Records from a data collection
"""

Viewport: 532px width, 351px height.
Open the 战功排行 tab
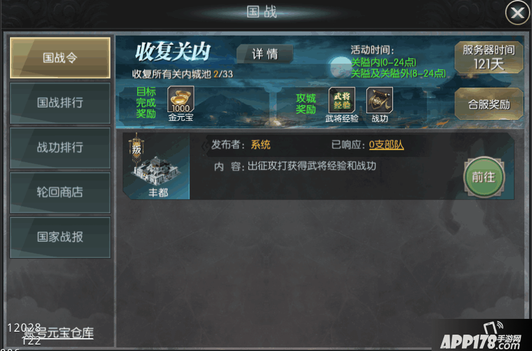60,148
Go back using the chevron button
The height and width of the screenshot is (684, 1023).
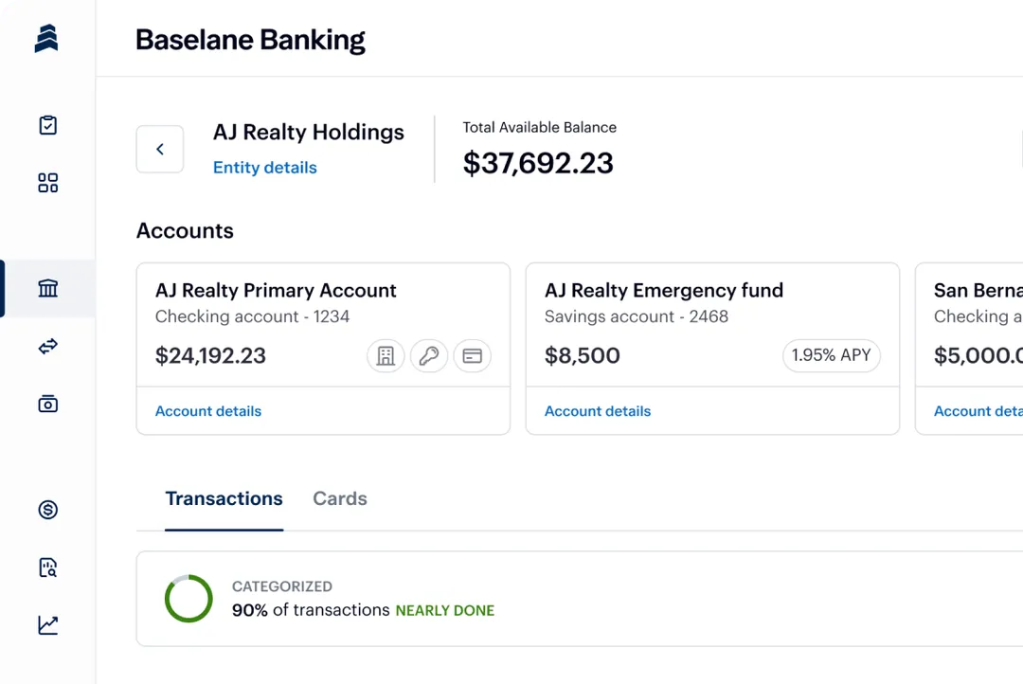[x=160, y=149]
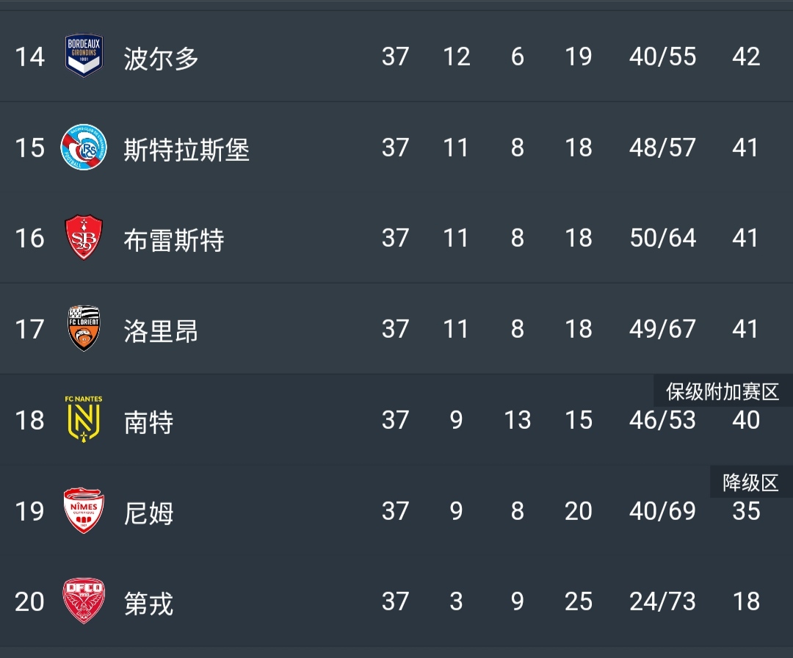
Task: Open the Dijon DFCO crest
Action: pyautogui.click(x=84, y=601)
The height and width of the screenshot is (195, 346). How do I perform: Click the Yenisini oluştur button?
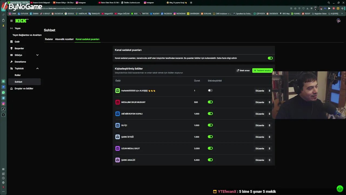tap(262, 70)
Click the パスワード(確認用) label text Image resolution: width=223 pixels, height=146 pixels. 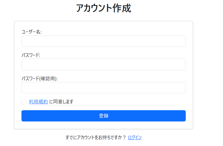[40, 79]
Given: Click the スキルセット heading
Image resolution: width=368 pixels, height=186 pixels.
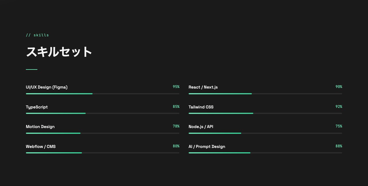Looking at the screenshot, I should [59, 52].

"""

An exact transcription is needed, covering the line with "Image resolution: width=368" and every line after it to the end of the entries, but not the pictures.

◆ Expected output ◆
Image resolution: width=368 pixels, height=186 pixels.
Looking at the screenshot, I should [59, 52].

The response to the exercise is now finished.